MrYsLab / telemetrix

A user-extensible replacement for StandardFirmata. All without the complexity of Firmata!
GNU Affero General Public License v3.0
68 stars 26 forks source link

Error trying to register digital and analog pins together #36

Closed caipiranima closed 2 years ago

caipiranima commented 2 years ago

First of all, thank you very much for this incredible project. It is simple and powerfull!

I created a clock that works like this: a Raspebrry Pi controlling and Arduino that at every minute call a program write in Python/Telemetrix that updates the clock. The clock has three wheels with the numbers, a step motor controlling each one and a sensor for each that identifies when a number was changed to stop the motor.

So far, I managed to make the clock work if it is already configured. Then I tryied to create a mechanism to configure the clock when it is first powered on, and that is my problem.

I use a set of buttons connected to the digital pins (2, 3, 4, 5). I also use the analog pins 0, 1 and 2 for the sensors to stop the motors.

The problem is when I call the method sundial.update_time_cylinder from inside the callback of the button press (configure_sundail.handle_btn_pressed), it starts the motor but never stops. It seens the callback sundial.stop_sensor_change is never called.

I want to knopw if you have some clue of what I'm doing wrong. The file update_time.py is the one executed every minute and it calls sundial.update_time_cylinder, but this way it works.

Thank you!

Link for the code: https://gist.github.com/caipiranima/4ce87a6d10f74164beb8c87c72a3364f

MrYsLab commented 2 years ago

@caipiranima Thanks for providing the code. The problem may have something to do with re-initializing the analog input pin. Could you please try removing:

the_board.set_pin_mode_analog_input(STOP_SENSOR_PIN[cylinder_idx], differential=10, callback=stop_sensor_change)

from _stop_sensorchange() and initialize each analog input pin in _configuresundial.py?

Please let me know if that resolves the issue or not. Thanks.

caipiranima commented 2 years ago

Thank you for the reply!

I tryed what you suggested but with no success. It seems that the problem is to call sundial.update_time_cylinder from inside a callback function (in this case configure_sundail.handle_btn_pressed). When I call it directly it works.

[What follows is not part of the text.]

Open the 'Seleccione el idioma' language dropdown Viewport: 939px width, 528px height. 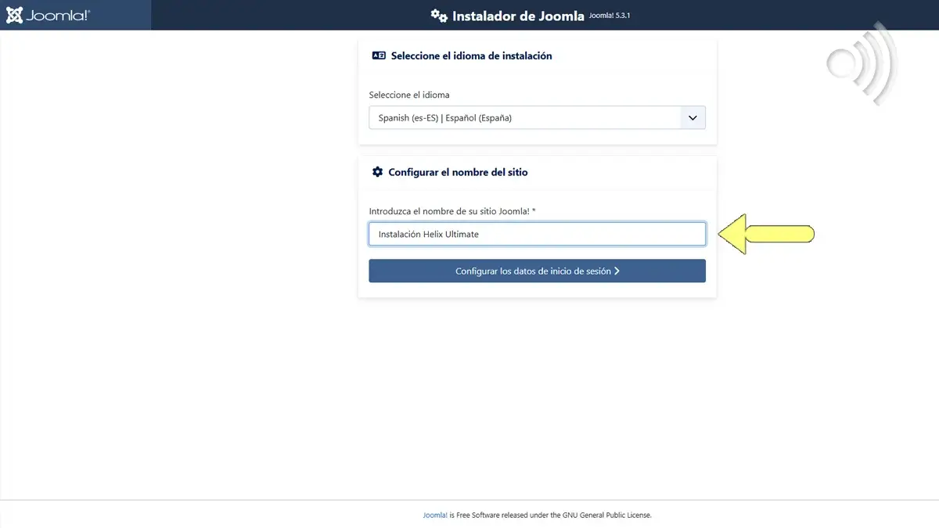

I don't know if it is something related to sync or async functions, I'm not very familiar with those concepts.

I'll keep trying.

Thank you again!

MrYsLab commented 2 years ago

Thanks for letting me know. Asyncio does not come into play since you are using the non-asyncio library. Revisiting your code, I don't understand the relationship between configure_sundial.py and the two other Python scripts.

I assume you are running a single Python script that does not do what you wish. If you can provide that script, I would be happy to look at it to try to figure the problem out.

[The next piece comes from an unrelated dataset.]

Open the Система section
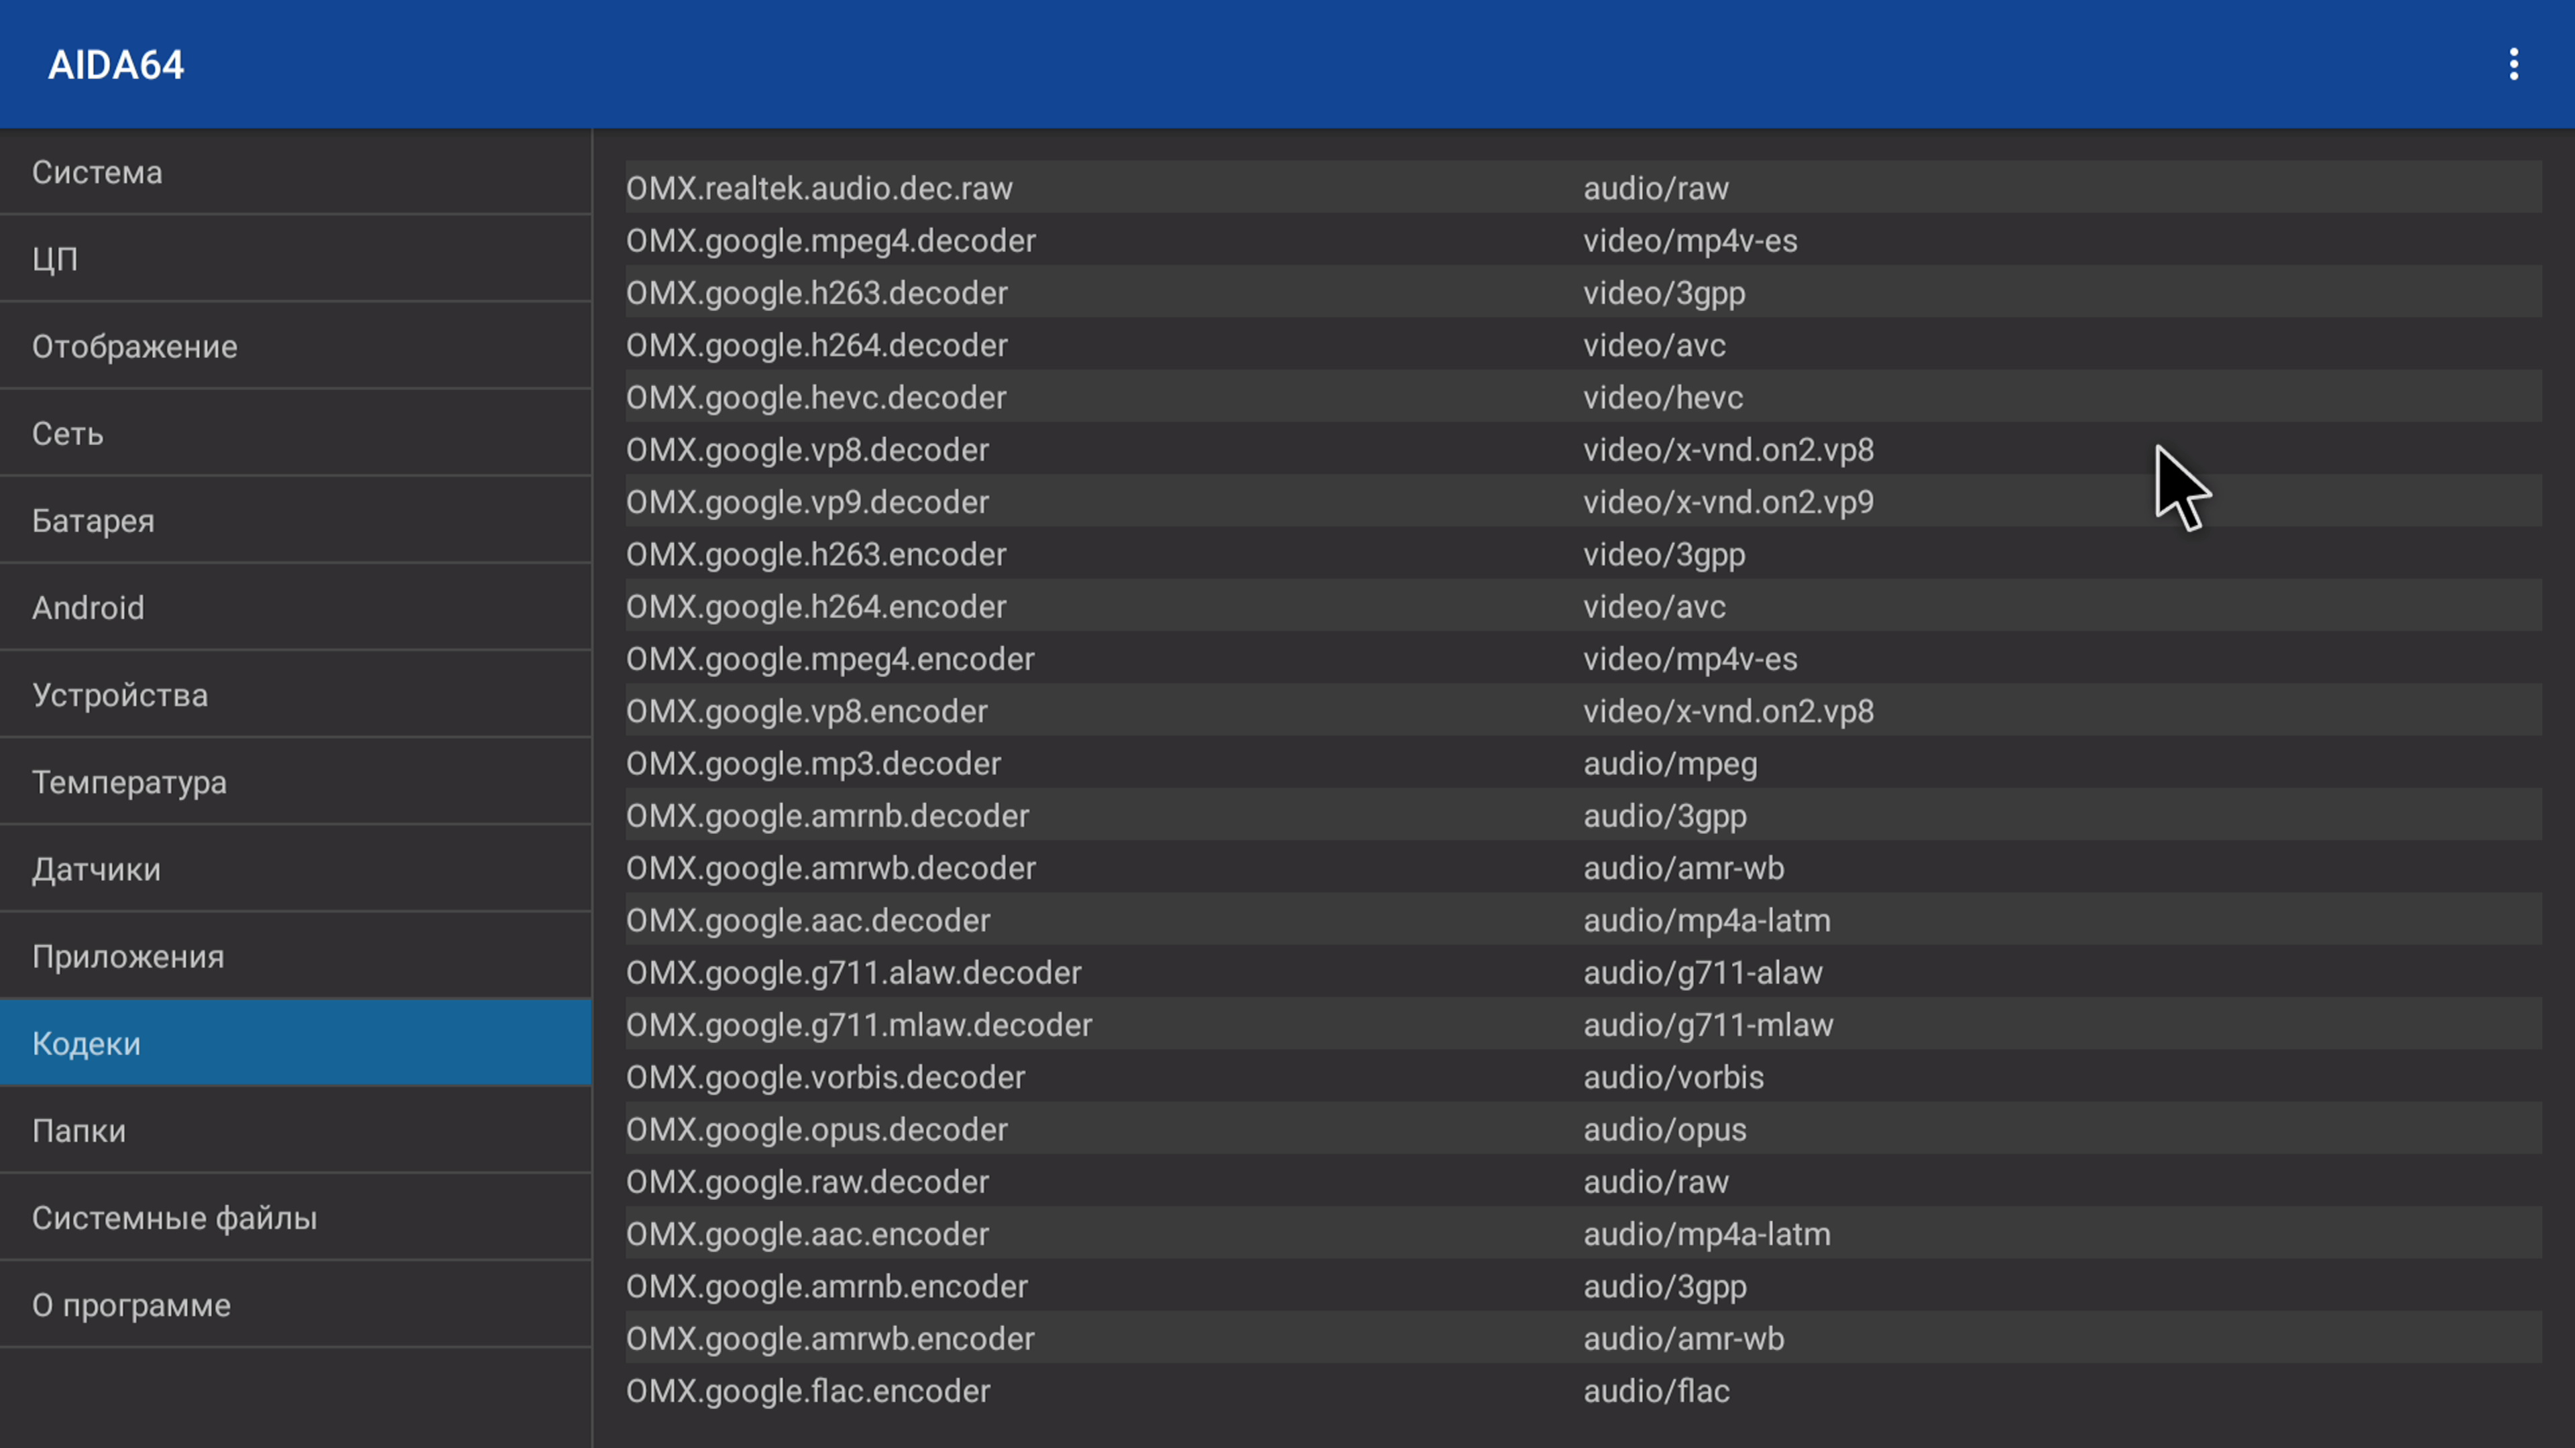Viewport: 2575px width, 1448px height. 296,172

I don't know if you are comfortable with working with Python classes or not, but I have been burned by using Globals in Python. Placing everything in a class (or two) alleviates the need for globals and makes everything explicit. Thanks.

caipiranima commented 2 years ago

Those three scripts are the only ones I'm using. I call configure_sundial.py when I turn on the clock to set the time and update_time.py every minute to update the clock display. Then both call sundial.update_time_cylinder to change the number displayed.

I think I figured a solution for now. I changed the way I handle the digital pin callback. Now, instead of call sundial.update_time_cylinder on the callback, I just set some flags and call the function on the main one. This way I get rid of the global board variable. Also I have more control over multiple callings of sundial.update_time_cylinder. I updated the gist, if somenone is interested:

I still have an issue, a "Maximum number of steppers has already been assigned" exception. I think it is because I set the motor many times but not unregister it (don't know if it is possible). The best way to do that seem to use classes, as you suggested. This way I can instatiate only once each motor and problably don't get the exception again.

Thank you very much for all the help and this incredible library. I learned a lot in the proccess. Keep up with the amazing work!

MrYsLab commented 2 years ago

I am unsure why the code is spread across three files, but that might be a matter of coding style.

I prefer to have all the code in a single file, whether a class is used to implement the design or not.

In general, a set_pin_mode type method call should only be done once. That goes for all pin types - digital, analog, and stepper. You might wish to initialize all the pins in configure_sundial().

caipiranima commented 2 years ago

I have two programs that run in different moments. And then I have a common method used by both, that's why I created a third file. But yes, it is possible to make in a single file.

Well, I'll close the issue. Again, thank you for the help!